◆ **Text shown**
···
I wanted to start a discussion to interact and hear other's thoughts on wavy manes on horses. 

A few horses I worked with in the past were dom white or sabino, (or both) who had wavy manes. One of those has 2 siblings who also have wavy manes. Of those two siblings one is max sabino and one is nearly solid with just a small white bit on the coronet, maybe min sabino... They were all thoroughbreds, clearly some of the lines had it and some didn't. 

My mustang has curly hair, it does form ringlets especially after getting wet, but it's mostly wavy. He has no white patterns in him from what I can tell, but he does come from a curly herd. 

What is your thoughts/experience with white pattern horses and wavy manes? What about their solid family members?

What is your thoughts/experience with solid horses, with no white pattern lineage, with wavy hair?

What breeds do you know that can have wavy hair?

Are there any breeds that more commonly have wavy manes? Any breeds that don't?


----------



## QtrBel (May 31, 2012)

My Belgians have roaning from sabino. The ones that display the most roaning have the curliest manes. Several were born with such curly foal coats you'd have thought they were curlies. A couple of them still have curling to their winter coats. We also have noted differences in texture in them. Half have a texture that those wavy manes knot easily and are a constant chore. The other half the waves are like silk and knots fall out.
···
Rows from a screen grounding dataset

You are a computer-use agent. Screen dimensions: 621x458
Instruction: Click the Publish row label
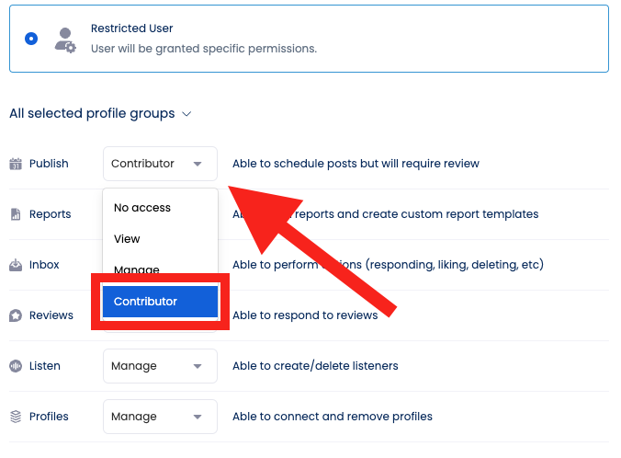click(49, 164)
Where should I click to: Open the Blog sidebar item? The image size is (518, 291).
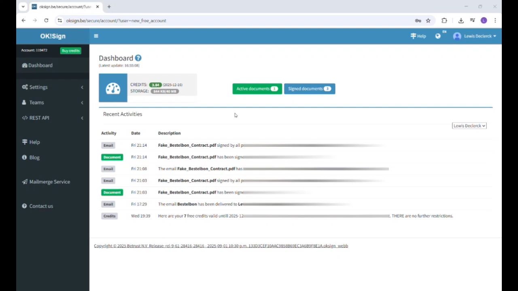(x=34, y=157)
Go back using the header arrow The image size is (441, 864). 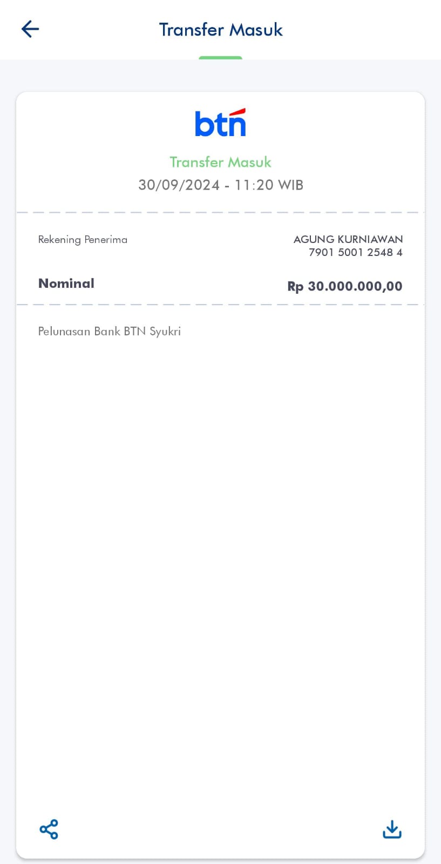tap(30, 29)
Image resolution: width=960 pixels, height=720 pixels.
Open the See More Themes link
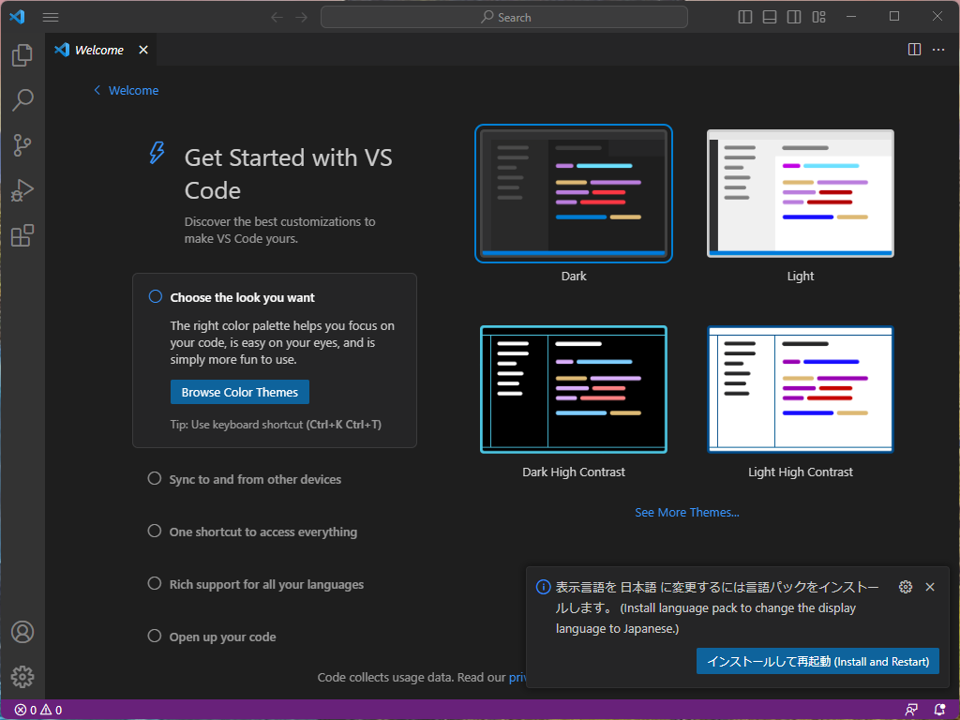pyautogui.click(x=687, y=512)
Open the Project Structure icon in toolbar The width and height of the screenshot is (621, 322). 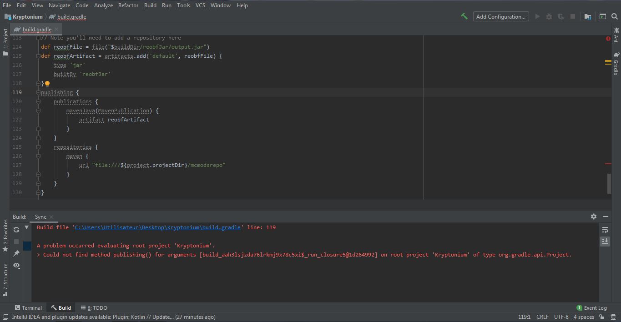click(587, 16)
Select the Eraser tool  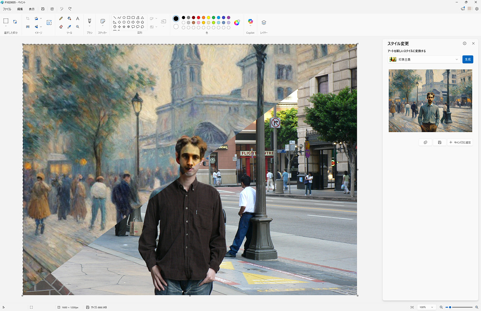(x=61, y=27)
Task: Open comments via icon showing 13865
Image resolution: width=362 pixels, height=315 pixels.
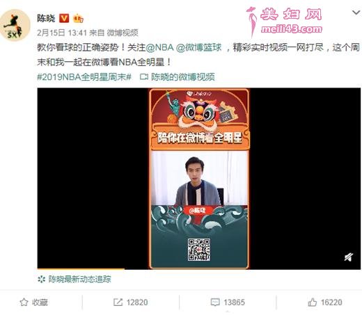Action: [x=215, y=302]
···
Answer these questions from the thread on wavy horse manes.
(a) What breed were the dominant white or sabino horses the first poster worked with?
(b) What does the mustang's hair form, especially after getting wet?
(c) Which of QtrBel's Belgians have the curliest manes?

◆ **Solution**
(a) Thoroughbreds
(b) Ringlets
(c) The ones that display the most roaning